Sometimes, I have felt as if I could go on following the diet as I have been for a long time. I’ve gotten somewhat used to it, the sugar cravings have subsided a great deal, and I’m getting back into the habit of cooking, which is a huge part of it. And sometimes I really did think, maybe I just won’t eat sugar at all anymore. But then it was my birthday and I found that I wanted to eat a piece of the molten chocolate cake my sister-in-law made. And have a glass of wine. And I felt okay about doing that at the time.
So then I thought, well, I can go along like this, as long as I can make exceptions now and then. But the holidays are coming up, and let’s face it, there’s a “special occasion” every other day. So then what? Decide in the moment? That doesn’t feel safe to me. Do what I can until after the first of the year and then get serious again?
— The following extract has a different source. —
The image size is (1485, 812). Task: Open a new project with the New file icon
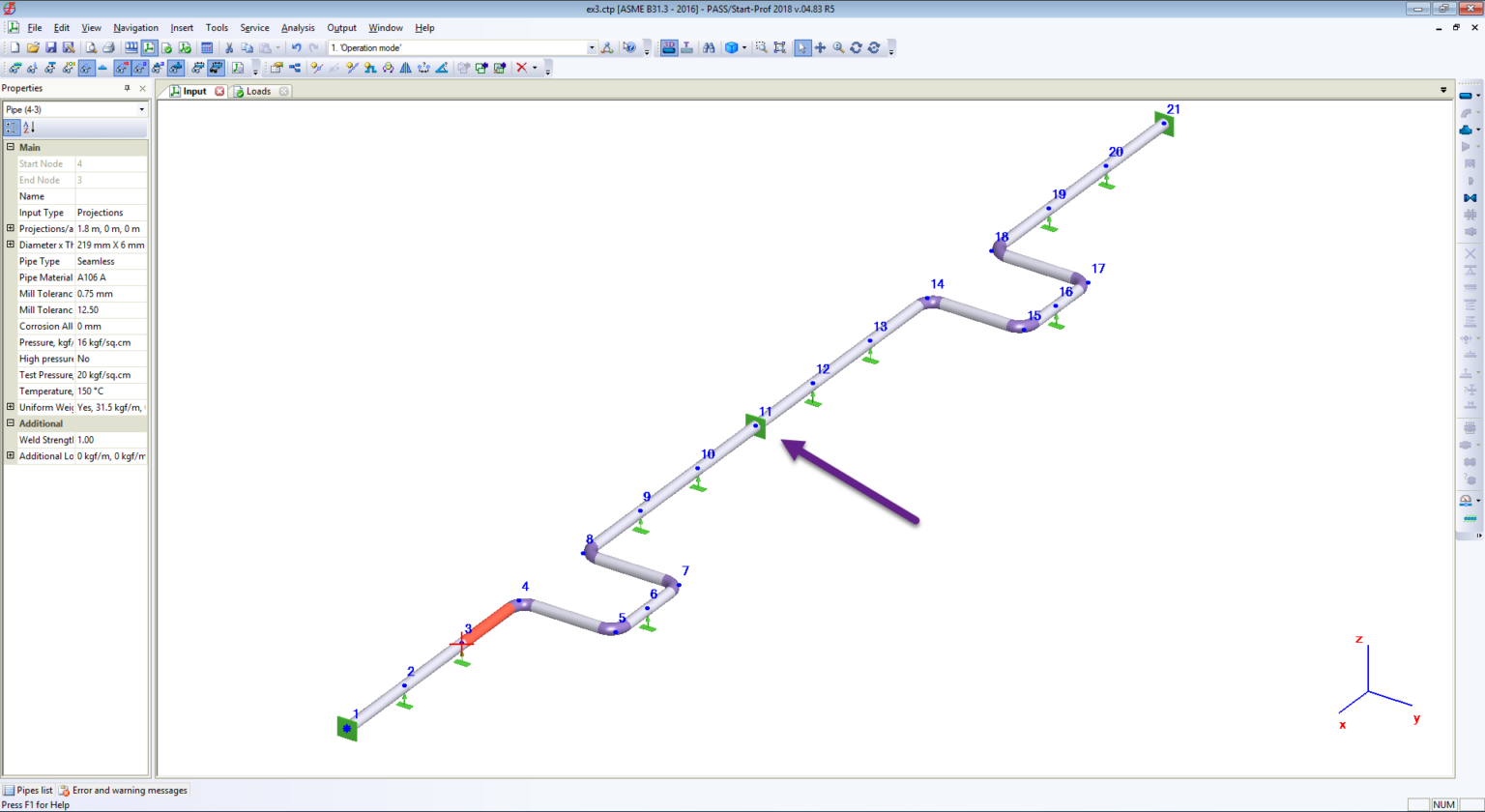pos(14,47)

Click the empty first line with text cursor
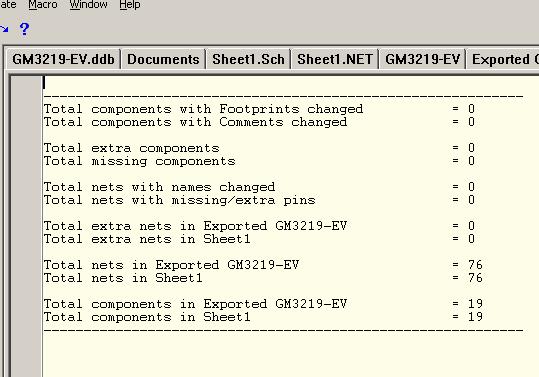tap(283, 83)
Decide that I’m just not going to eat any sugar, period?
Would I feel too desolate, like I’m denying myself too much?
I try not to live in a black-and-white manner, but maybe I need to.
I recently read a post on this subject that I found very enlightening. Reading Mama Dharma’s thoughts on sugar consumption made me think that maybe, as she says, the most compassionate thing for me to do for myself is to just not eat sugar, at all. The back-and-forth cravings swing is just too hard.
I’m still thinking about it.
Meanwhile, I’ve been in denial about my really “needing” to do this diet/detox program. I thought that if I did actually have candida, it was a mild case and could be eradicated with a fairly modified version of the diet. I really felt like I was doing this whole thing more for spiritual or energetic reasons than for physical ones. I thought that I could do it for a month and then move on. I thought that I could pick and choose the parts I liked of the many versions of the diet, and/or that not eating sugar and wheat would be enough of a shift in my eating habits to kill the candida.
Well, I still have it, so now what? And, as I said in my last post, it wasn’t a surprise that I still had it, but still, having it confirmed with an actual test makes it hard to kid myself any more.
Then again, why am I doing this exactly? Does it really matter if I have candida? Depending on whom you ask, 30% or 80% of people are walking around with candida and don’t know it. So what’s the big deal. It’s not like I feel like I need to be totally pure and clean to be okay. I live in a city, after all. There is no totally pure and clean here.
And let’s face it – it’s not like I have felt that great on the diet. I lost ten pounds (or seven, depending on the day), which is nice, but I’ve been tired as hell, crabby, and, as I said, so damn constipated I could scream. Until today. Now I have the other problem, the one I can never spell.
Anyway. Lots of unanswered questions for the time being.
While swimming in uncertainty about so many things, I have decided to take up the challenge and try to post something for which I am grateful (almost)everyday for November. This much I know:
I am grateful that I have a choice to either eat sugar or not. That I live in a place and time and culture of abundance (excess perhaps, but I’m being grateful), so that I can choose how and when and what to eat.
I’m grateful that I don’t have diabetes or another disease that makes the consequences of these choices potentially much more dire.
This will sound strange, but I’m actually grateful I have diarrhea at the moment. After feeling so completely blocked for a month, this latest “symptom” is a welcome relief! And I’m grateful, again that I live a life where this is actually welcome and not life-threatening.
I’m grateful for you, reading this.

2 comments:

Ginger said...

still figuring out how to do links - sorry! - I'm a little behind on everything it seems...

bella said...

Yeah! I'm happy to hear you are going to blog more often. So I can read.
And it sounds like you are learning to take something structured and given and find your own way within it. This takes true knowing. Of which you possess.